BEGIN EXERCISE DATA

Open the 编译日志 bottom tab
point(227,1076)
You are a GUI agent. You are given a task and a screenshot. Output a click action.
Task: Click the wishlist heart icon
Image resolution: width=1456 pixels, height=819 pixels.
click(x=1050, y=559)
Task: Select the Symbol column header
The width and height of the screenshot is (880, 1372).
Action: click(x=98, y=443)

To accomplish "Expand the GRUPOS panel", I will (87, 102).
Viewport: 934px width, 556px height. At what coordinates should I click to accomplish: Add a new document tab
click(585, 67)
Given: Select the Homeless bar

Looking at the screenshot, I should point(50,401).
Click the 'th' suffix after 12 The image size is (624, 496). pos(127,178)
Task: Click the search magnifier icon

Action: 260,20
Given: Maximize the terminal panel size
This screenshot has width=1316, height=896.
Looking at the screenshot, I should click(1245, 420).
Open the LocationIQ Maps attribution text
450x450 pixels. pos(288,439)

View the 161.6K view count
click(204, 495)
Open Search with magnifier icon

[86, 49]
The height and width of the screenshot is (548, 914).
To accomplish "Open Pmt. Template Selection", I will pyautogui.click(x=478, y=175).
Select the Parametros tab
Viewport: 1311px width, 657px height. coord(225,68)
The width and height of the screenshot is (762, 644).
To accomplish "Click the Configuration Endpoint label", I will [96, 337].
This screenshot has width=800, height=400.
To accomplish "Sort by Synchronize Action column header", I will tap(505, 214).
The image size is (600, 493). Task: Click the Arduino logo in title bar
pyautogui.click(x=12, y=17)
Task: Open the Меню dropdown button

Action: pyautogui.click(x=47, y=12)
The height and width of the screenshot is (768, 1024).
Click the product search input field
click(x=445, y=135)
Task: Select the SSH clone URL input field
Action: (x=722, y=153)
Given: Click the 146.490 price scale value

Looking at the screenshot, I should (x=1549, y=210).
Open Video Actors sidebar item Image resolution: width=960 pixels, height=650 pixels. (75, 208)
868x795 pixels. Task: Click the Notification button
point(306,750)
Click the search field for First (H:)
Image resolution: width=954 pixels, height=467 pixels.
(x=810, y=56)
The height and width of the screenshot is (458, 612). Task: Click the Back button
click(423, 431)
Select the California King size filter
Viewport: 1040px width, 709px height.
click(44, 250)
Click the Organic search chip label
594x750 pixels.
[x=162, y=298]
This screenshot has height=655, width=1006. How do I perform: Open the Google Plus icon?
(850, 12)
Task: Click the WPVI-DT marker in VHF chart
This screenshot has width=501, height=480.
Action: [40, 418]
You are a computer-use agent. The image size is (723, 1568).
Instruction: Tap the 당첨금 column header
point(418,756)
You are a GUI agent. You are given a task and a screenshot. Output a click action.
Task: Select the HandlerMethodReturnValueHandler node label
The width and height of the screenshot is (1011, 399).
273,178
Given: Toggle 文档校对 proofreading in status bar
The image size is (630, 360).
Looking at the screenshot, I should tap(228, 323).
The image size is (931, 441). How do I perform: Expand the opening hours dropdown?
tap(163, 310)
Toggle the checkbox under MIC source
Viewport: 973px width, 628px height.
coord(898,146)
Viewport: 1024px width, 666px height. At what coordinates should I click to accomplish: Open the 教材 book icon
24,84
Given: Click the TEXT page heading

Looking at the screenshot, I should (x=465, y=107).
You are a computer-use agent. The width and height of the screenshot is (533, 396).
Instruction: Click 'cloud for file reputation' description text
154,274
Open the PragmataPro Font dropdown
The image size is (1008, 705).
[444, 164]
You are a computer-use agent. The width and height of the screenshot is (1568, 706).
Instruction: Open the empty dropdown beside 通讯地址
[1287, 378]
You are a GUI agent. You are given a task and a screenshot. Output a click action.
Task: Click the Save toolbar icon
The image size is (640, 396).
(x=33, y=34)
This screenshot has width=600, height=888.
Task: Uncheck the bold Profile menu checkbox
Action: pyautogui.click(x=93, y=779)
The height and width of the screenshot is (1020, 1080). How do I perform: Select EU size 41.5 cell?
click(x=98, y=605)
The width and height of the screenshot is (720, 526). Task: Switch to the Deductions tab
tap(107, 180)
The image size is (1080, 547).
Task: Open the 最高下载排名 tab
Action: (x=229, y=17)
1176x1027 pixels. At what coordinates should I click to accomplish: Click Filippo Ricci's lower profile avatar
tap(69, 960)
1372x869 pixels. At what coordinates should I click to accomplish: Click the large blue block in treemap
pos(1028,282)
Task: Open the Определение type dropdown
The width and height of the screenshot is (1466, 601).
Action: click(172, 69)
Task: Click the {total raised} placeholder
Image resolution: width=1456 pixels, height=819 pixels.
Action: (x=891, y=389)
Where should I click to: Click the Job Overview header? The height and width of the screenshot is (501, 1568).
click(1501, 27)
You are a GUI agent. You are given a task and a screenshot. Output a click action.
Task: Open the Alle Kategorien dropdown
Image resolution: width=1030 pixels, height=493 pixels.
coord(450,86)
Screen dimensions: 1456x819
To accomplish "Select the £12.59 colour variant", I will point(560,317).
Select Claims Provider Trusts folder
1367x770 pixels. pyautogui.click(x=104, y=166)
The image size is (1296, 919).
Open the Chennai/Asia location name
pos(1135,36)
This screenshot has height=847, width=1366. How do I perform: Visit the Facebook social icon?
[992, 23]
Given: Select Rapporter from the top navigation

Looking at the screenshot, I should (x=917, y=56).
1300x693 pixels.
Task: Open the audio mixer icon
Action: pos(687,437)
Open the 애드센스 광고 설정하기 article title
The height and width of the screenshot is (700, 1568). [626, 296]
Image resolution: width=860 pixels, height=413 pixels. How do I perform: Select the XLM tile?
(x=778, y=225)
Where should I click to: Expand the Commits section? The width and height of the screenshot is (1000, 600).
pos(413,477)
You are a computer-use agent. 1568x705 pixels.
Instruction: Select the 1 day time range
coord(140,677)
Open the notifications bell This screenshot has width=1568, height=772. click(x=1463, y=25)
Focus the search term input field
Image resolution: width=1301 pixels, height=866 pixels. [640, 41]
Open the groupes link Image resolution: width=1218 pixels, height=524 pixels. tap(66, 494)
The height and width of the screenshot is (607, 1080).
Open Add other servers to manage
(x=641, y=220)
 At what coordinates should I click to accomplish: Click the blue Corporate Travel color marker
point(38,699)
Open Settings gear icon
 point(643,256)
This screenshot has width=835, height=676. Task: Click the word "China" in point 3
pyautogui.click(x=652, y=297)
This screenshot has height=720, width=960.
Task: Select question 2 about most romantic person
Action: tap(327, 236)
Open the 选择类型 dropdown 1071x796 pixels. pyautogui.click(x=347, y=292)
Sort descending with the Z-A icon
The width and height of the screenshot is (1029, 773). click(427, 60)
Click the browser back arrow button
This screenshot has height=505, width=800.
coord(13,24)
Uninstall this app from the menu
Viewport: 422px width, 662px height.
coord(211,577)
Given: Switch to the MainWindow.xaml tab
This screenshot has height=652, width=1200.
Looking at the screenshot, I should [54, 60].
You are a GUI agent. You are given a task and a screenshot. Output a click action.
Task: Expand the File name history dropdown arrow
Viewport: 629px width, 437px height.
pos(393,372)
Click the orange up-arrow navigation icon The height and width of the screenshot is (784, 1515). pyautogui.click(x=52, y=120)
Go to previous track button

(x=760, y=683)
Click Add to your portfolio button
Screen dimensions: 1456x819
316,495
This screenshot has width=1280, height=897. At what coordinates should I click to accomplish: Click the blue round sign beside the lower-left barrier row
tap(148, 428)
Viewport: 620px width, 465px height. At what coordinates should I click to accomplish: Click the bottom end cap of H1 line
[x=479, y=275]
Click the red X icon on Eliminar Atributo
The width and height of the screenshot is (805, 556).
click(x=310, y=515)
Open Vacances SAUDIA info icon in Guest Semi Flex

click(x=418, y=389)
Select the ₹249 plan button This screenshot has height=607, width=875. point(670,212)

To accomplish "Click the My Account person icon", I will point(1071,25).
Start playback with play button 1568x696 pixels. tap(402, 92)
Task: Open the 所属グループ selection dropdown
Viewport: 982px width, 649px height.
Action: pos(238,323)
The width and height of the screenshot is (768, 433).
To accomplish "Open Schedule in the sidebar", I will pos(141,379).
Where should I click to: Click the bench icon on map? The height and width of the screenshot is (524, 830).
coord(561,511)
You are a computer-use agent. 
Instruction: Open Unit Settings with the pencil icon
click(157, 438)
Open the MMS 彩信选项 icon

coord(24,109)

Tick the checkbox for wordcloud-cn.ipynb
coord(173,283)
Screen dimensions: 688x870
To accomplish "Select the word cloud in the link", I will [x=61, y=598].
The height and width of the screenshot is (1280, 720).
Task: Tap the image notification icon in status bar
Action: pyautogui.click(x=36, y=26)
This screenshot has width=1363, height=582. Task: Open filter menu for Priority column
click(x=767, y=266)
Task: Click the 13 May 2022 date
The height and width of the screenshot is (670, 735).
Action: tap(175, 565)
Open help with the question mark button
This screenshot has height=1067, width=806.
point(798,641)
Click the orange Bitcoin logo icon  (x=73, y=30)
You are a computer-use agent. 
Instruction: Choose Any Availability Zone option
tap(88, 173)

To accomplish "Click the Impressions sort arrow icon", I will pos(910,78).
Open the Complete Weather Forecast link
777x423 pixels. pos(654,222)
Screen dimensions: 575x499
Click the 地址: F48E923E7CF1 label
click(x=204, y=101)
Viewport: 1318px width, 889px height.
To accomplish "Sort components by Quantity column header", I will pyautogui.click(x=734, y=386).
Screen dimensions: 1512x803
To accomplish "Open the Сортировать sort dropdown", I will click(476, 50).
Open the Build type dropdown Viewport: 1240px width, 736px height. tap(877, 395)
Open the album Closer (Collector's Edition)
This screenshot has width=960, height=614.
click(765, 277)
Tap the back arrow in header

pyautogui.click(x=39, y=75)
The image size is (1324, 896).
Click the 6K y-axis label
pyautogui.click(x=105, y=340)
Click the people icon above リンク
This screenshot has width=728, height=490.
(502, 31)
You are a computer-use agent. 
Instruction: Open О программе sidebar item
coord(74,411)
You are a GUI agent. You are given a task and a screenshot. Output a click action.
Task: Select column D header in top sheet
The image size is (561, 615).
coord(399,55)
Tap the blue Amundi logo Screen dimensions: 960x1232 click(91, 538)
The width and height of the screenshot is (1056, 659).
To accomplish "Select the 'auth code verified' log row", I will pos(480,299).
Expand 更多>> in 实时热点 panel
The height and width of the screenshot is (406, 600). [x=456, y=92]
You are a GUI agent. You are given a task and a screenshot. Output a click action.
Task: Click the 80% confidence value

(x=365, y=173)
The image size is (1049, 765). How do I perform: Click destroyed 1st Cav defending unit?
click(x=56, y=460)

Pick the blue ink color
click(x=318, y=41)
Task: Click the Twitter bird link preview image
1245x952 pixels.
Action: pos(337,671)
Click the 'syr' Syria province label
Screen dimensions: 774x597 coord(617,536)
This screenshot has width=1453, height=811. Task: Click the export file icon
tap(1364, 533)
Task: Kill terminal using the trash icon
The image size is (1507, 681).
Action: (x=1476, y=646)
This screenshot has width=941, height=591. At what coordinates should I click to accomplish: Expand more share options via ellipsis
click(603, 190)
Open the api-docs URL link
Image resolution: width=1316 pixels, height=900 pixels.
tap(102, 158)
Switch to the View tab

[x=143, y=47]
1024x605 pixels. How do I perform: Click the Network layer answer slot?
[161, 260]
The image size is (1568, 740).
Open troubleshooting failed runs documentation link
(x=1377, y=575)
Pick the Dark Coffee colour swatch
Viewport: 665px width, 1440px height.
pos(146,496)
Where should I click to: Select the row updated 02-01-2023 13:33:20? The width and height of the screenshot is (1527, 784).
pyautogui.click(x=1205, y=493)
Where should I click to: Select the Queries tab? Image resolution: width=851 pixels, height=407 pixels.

END EXERCISE DATA

INSTRUCTIONS FOR THE TASK: Provide only the number of lines from the material above that include the word "orange".

EXERCISE RESPONSE: 2